▶ _AIM OF THE EXERCISE_
Recast the lines of the items below as a Markdown table with the columns No. and Text, starting at the line containing "The height and width of the screenshot is (372, 442)." and ending at the line containing "Action: [420, 260]". Skip blank lines and leave the pictures out.
>> BEGIN
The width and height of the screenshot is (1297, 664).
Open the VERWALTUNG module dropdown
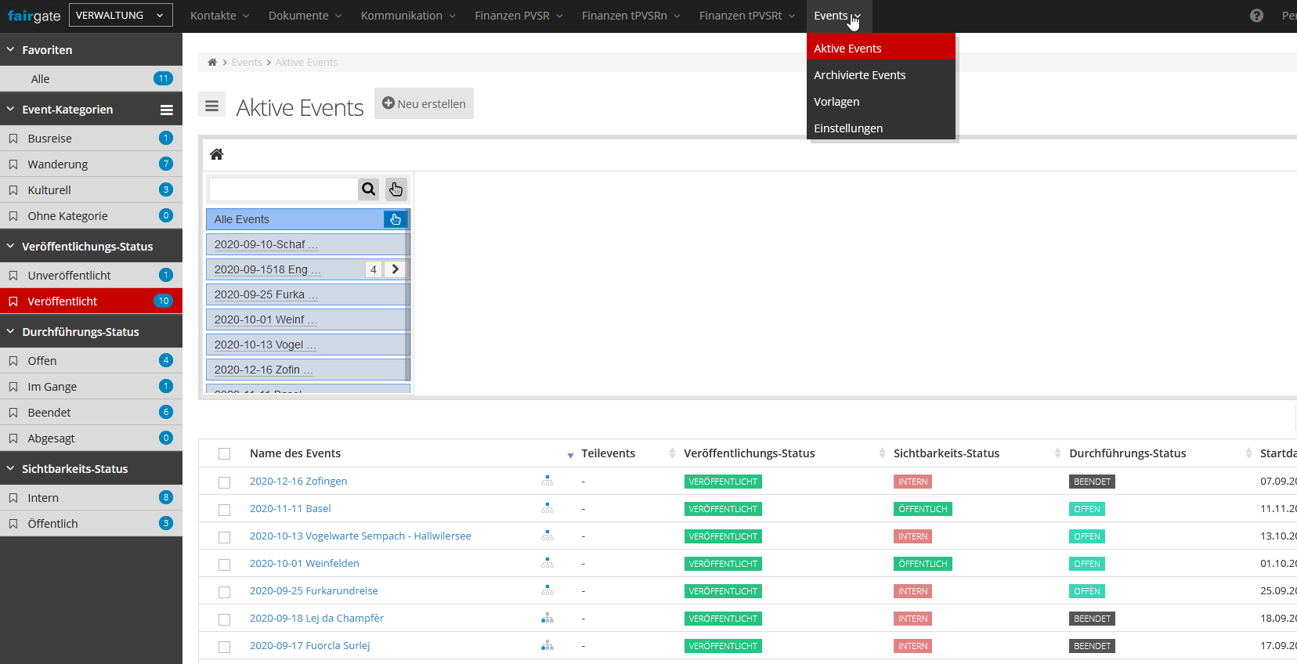pos(121,15)
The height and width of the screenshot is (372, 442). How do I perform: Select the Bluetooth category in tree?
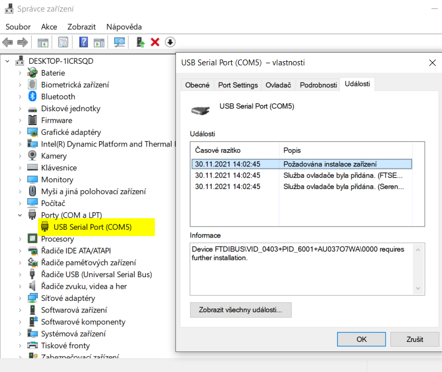[58, 96]
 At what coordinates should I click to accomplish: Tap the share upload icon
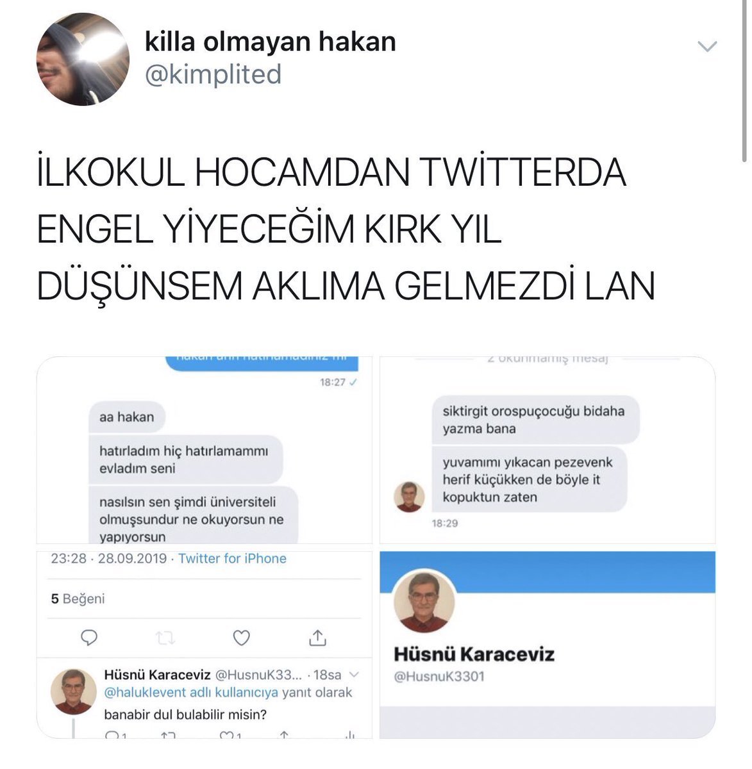317,637
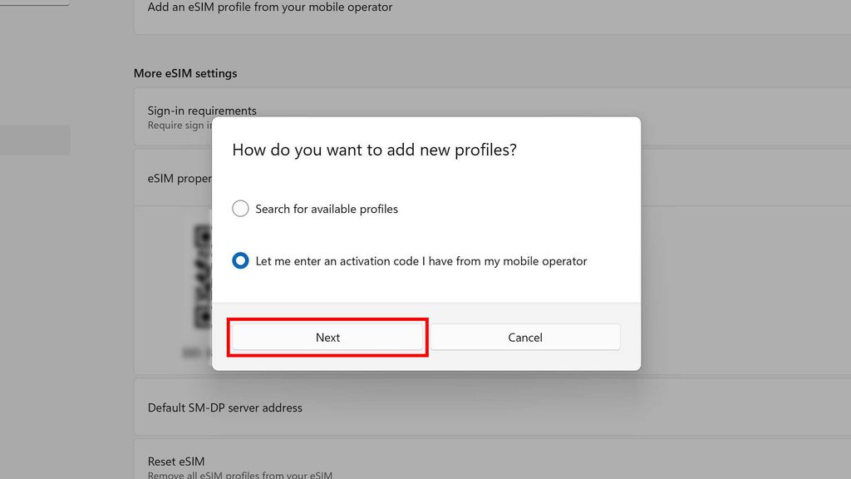Viewport: 851px width, 479px height.
Task: Click the label text of the activation code option
Action: [420, 260]
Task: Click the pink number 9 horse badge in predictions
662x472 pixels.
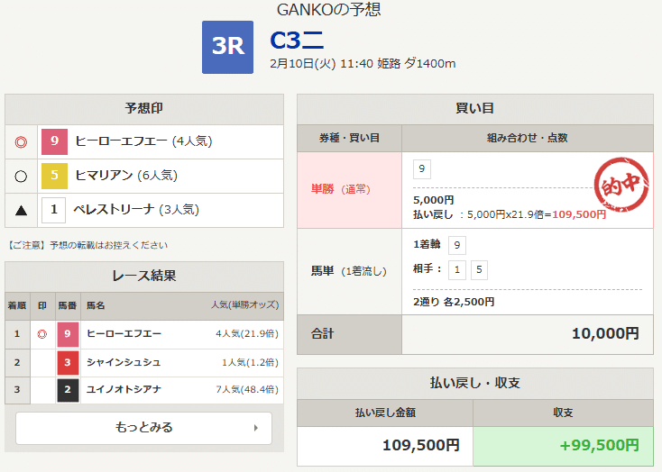Action: pyautogui.click(x=54, y=141)
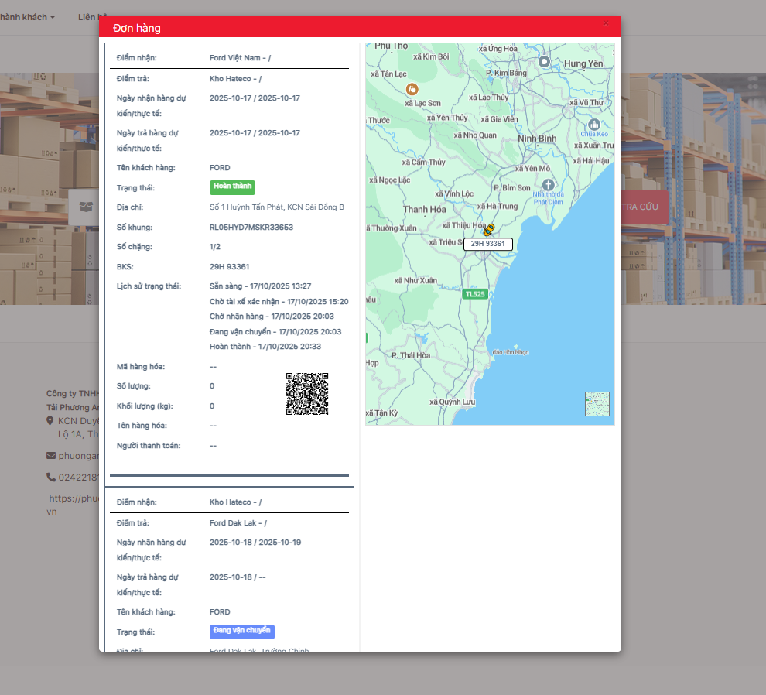Screen dimensions: 766x695
Task: Click the location pin icon in footer
Action: tap(50, 421)
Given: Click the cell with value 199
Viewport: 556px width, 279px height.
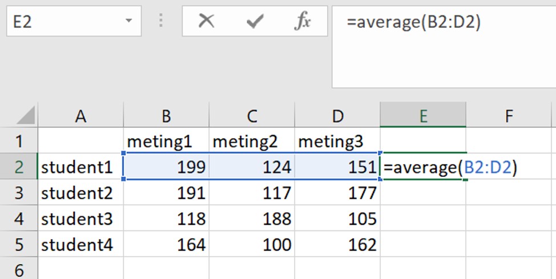Looking at the screenshot, I should pos(166,167).
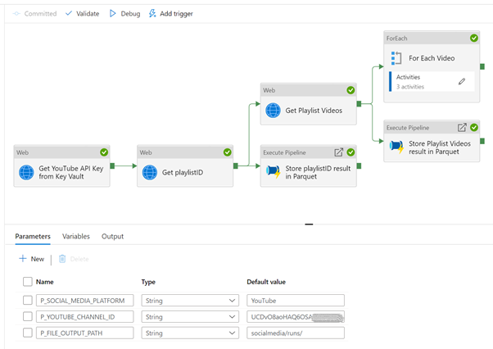The height and width of the screenshot is (349, 493).
Task: Click the panel resize divider handle
Action: tap(309, 224)
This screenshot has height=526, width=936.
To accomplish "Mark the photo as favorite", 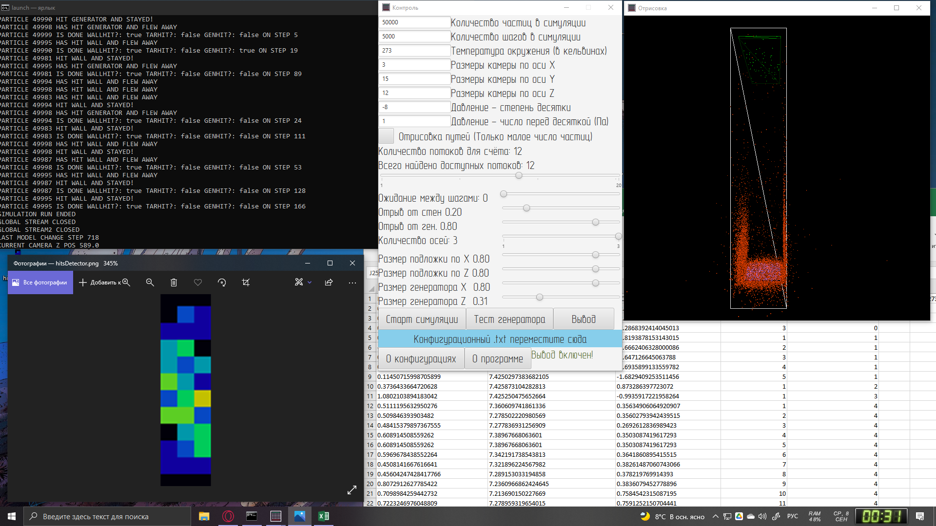I will tap(197, 282).
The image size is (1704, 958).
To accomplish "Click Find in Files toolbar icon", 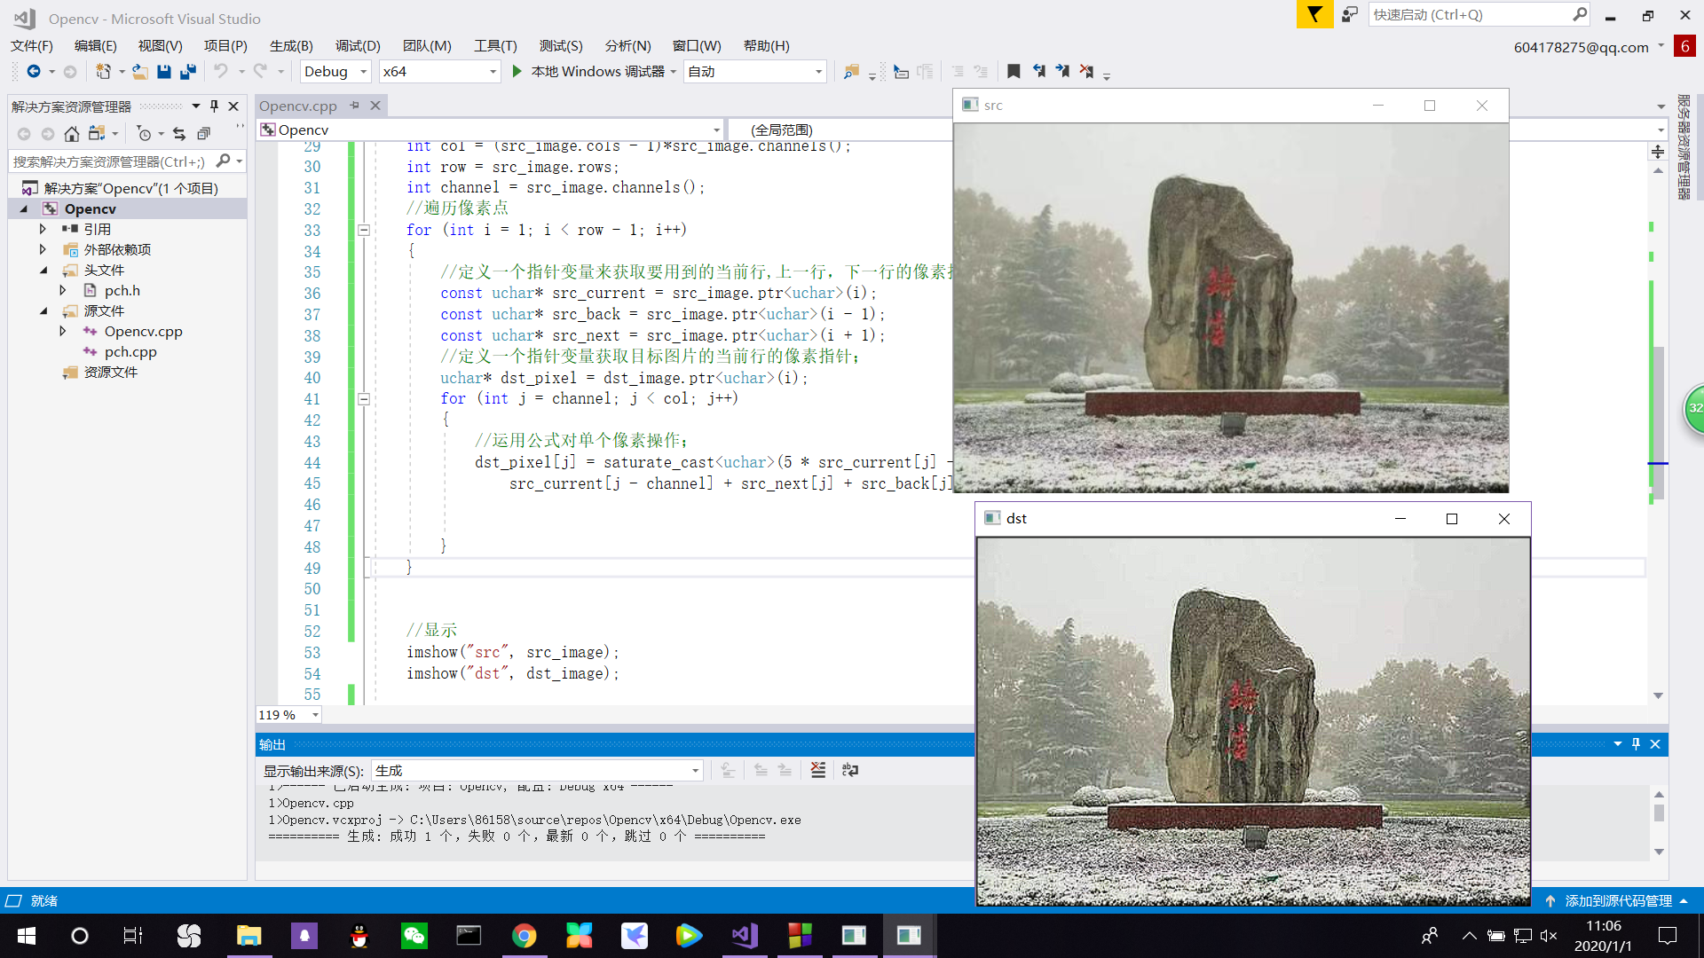I will (850, 72).
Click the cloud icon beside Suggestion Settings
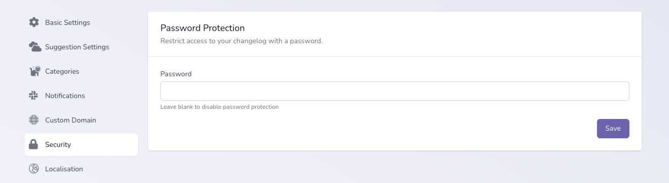669x183 pixels. pos(35,47)
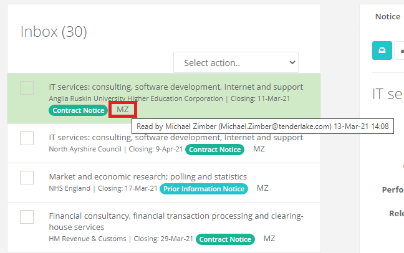Viewport: 404px width, 253px height.
Task: Open the North Ayrshire IT services notice
Action: [176, 137]
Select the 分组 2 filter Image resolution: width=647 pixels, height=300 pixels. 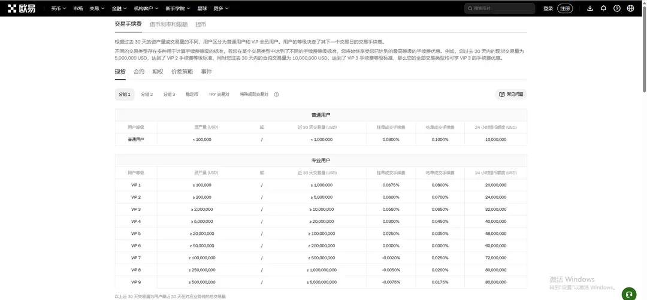(147, 95)
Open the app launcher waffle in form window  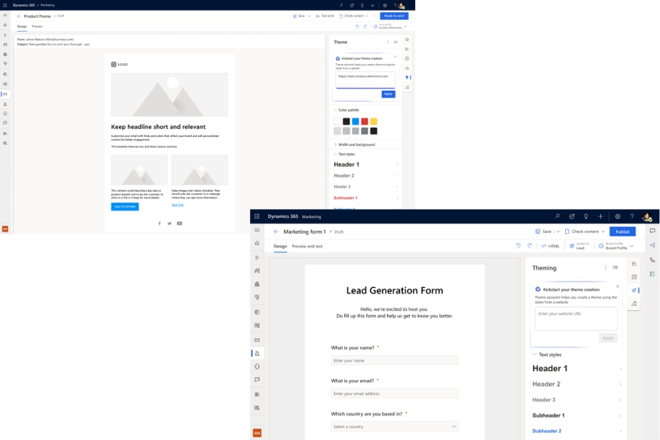tap(257, 216)
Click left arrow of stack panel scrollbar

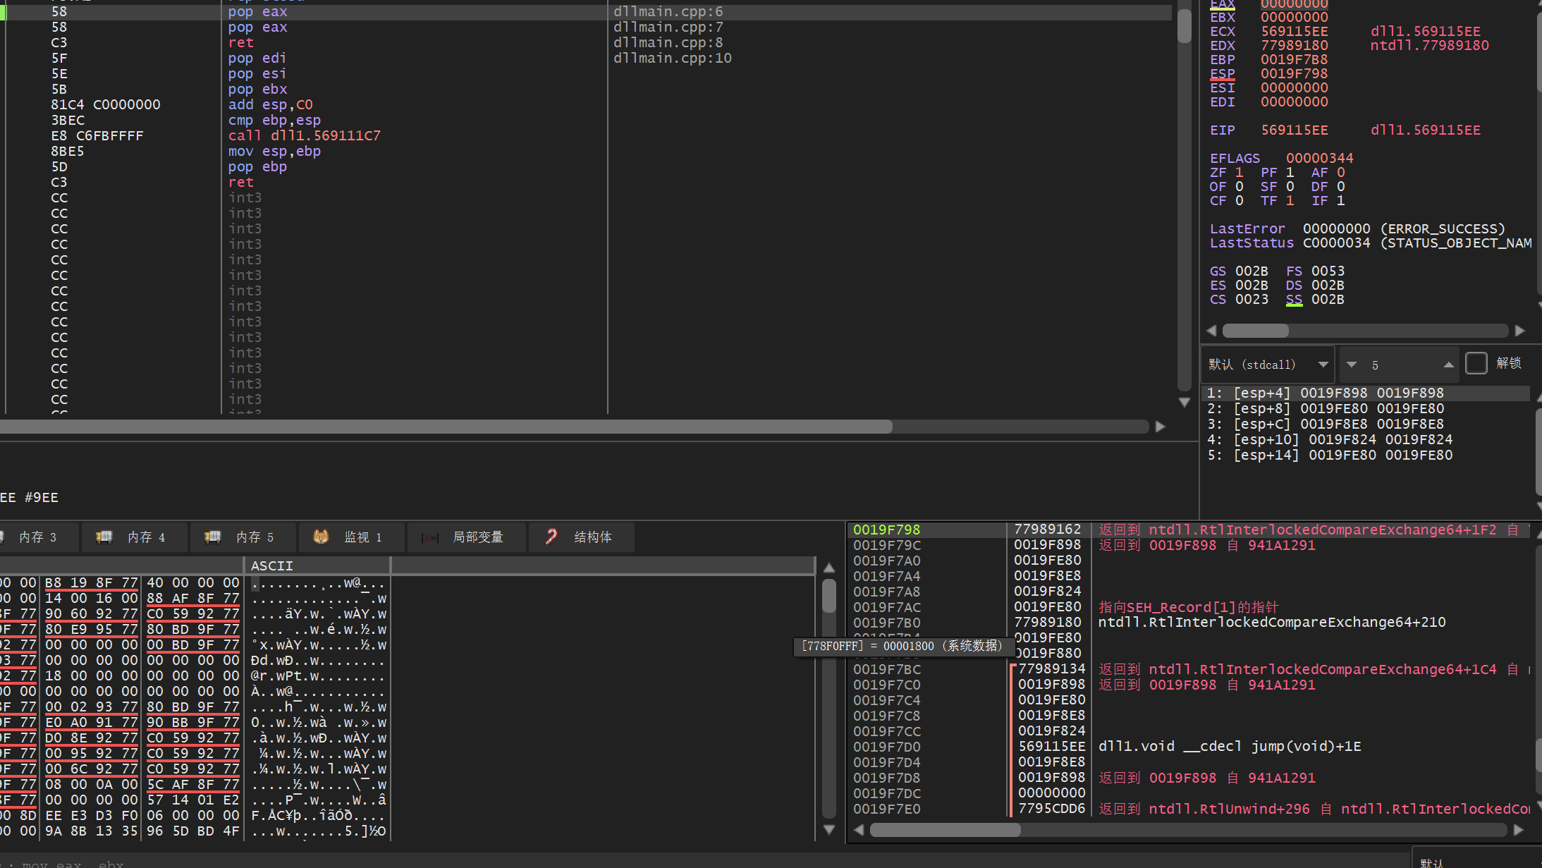[859, 830]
>> END
▶ _WRITTEN REPLY_
| No. | Text |
|---|---|
| 1 | The height and width of the screenshot is (372, 442). How do I perform: Select the Bluetooth category in tree? |
| 2 | [58, 96] |
| 3 |  At what coordinates should I click to accomplish: Tap the share upload icon |
| 4 | 317,637 |
| 5 | Viewport: 851px width, 479px height. |
| 6 | Task: Click the label text of the activation code option |
| 7 | Action: [420, 260] |